> Requirement
Begin with the line where "The width and height of the screenshot is (2576, 1419)." appears. Set down that line and the rest of the records below it exactly as given.

> Extracted data entries
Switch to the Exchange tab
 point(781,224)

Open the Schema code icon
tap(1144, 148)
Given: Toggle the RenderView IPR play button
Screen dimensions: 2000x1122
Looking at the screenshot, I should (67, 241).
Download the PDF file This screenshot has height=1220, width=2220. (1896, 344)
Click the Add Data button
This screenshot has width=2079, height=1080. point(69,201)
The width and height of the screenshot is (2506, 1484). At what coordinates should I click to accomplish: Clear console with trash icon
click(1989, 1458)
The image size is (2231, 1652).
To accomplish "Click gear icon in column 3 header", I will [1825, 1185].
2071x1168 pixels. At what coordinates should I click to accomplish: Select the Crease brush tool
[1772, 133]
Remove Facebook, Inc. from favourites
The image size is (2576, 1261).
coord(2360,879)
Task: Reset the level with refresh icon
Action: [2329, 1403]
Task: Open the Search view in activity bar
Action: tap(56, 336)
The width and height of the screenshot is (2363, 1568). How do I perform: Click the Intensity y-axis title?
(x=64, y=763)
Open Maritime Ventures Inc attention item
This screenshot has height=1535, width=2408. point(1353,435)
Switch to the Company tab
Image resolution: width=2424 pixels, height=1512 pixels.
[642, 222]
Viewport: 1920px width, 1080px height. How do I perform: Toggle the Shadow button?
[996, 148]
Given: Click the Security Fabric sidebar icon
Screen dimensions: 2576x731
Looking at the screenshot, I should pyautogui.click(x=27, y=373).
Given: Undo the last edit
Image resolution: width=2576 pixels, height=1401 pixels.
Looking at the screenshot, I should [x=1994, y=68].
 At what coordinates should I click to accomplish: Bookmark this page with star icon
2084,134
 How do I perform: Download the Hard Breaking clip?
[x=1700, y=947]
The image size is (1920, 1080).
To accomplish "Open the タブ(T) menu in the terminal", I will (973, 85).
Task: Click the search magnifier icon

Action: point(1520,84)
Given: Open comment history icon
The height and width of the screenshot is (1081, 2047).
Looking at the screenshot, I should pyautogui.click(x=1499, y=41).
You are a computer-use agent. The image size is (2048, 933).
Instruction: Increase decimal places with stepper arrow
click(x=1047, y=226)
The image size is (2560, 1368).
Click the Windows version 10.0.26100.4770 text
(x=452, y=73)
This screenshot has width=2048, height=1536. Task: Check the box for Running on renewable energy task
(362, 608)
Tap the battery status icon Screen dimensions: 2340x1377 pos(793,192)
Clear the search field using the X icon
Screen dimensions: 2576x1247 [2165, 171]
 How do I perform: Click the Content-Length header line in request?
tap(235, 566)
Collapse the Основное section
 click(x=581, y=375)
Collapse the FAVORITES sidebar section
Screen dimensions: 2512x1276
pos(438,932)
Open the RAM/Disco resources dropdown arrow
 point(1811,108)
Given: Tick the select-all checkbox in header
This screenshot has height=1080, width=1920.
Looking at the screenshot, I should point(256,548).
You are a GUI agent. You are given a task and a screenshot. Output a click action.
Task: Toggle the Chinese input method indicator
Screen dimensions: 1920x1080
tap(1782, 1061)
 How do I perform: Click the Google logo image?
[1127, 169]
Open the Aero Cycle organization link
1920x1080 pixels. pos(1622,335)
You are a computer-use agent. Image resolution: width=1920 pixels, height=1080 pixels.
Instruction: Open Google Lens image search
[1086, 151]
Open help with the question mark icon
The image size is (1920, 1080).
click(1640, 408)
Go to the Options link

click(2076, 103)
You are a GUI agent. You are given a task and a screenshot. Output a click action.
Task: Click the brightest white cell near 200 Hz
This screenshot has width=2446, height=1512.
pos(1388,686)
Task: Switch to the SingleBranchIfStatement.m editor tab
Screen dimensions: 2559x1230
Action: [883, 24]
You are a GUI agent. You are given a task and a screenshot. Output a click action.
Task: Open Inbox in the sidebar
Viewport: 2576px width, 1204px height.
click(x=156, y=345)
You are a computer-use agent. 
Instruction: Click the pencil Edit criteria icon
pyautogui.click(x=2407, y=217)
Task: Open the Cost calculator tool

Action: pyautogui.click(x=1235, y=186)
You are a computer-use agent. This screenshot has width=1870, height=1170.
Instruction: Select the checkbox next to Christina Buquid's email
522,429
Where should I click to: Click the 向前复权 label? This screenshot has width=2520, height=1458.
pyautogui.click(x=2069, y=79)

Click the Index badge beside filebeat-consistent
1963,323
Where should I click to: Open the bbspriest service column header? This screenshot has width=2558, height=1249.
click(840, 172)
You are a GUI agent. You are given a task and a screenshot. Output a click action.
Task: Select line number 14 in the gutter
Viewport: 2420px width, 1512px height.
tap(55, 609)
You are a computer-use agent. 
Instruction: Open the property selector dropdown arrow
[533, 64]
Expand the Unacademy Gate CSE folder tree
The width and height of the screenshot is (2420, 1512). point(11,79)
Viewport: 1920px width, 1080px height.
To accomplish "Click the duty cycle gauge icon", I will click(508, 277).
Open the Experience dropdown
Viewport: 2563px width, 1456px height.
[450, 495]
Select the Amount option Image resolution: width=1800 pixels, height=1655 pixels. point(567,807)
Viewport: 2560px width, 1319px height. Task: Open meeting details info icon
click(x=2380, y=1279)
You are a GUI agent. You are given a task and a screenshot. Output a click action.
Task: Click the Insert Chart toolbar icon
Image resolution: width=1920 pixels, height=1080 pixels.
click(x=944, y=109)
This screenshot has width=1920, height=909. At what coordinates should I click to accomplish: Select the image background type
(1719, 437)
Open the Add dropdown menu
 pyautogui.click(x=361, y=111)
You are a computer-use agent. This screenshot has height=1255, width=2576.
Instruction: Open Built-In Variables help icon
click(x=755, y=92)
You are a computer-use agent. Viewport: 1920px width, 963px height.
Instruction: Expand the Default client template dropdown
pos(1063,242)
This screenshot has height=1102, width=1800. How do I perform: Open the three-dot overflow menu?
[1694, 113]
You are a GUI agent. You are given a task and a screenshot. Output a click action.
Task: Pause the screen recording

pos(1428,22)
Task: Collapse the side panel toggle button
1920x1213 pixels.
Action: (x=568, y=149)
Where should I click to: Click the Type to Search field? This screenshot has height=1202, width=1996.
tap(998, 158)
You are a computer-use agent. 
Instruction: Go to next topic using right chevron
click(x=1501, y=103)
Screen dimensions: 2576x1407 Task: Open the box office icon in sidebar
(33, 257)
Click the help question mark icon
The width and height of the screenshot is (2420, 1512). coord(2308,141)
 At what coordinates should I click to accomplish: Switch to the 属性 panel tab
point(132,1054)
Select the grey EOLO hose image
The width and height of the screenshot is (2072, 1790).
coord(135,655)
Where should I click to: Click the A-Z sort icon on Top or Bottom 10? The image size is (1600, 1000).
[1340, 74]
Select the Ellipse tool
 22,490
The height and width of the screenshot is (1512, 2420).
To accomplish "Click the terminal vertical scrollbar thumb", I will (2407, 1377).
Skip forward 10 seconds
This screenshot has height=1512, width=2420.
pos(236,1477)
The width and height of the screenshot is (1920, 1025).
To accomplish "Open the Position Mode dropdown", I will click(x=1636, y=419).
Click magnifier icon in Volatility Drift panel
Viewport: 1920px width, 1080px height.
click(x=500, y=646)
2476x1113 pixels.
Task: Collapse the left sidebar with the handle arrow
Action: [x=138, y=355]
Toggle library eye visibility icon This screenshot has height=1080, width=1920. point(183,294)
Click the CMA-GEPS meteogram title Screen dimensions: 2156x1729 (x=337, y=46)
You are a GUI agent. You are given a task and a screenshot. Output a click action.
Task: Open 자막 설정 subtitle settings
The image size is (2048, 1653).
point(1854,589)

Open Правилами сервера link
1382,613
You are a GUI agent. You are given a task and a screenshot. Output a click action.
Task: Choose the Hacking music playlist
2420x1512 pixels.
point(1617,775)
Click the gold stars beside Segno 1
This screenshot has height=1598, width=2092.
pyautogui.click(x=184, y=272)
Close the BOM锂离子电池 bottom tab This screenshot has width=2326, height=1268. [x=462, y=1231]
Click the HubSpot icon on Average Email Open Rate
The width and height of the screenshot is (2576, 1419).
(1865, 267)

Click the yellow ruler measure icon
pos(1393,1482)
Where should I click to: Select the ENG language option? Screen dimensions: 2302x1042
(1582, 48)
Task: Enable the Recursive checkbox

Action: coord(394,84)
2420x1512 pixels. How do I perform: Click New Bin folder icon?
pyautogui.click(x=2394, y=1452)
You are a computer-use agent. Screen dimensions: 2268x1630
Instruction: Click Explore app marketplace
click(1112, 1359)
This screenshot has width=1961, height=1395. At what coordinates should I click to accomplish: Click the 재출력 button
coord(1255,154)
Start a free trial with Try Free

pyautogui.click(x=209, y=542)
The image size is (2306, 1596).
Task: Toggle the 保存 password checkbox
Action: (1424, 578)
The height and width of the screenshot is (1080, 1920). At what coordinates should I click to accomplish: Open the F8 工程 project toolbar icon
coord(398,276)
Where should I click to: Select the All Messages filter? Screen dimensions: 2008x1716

> Finished task
The width and height of the screenshot is (2576, 1419).
(1865, 267)

Click the yellow ruler measure icon
pos(1393,1482)
Where should I click to: Select the ENG language option? Screen dimensions: 2302x1042
(1582, 48)
Task: Enable the Recursive checkbox

Action: coord(394,84)
2420x1512 pixels. How do I perform: Click New Bin folder icon?
pyautogui.click(x=2394, y=1452)
You are a computer-use agent. Screen dimensions: 2268x1630
Instruction: Click Explore app marketplace
click(1112, 1359)
This screenshot has width=1961, height=1395. At what coordinates should I click to accomplish: Click the 재출력 button
coord(1255,154)
Start a free trial with Try Free

pyautogui.click(x=209, y=542)
The image size is (2306, 1596).
Task: Toggle the 保存 password checkbox
Action: (1424, 578)
The height and width of the screenshot is (1080, 1920). At what coordinates should I click to accomplish: Open the F8 工程 project toolbar icon
coord(398,276)
Where should I click to: Select the All Messages filter? Screen dimensions: 2008x1716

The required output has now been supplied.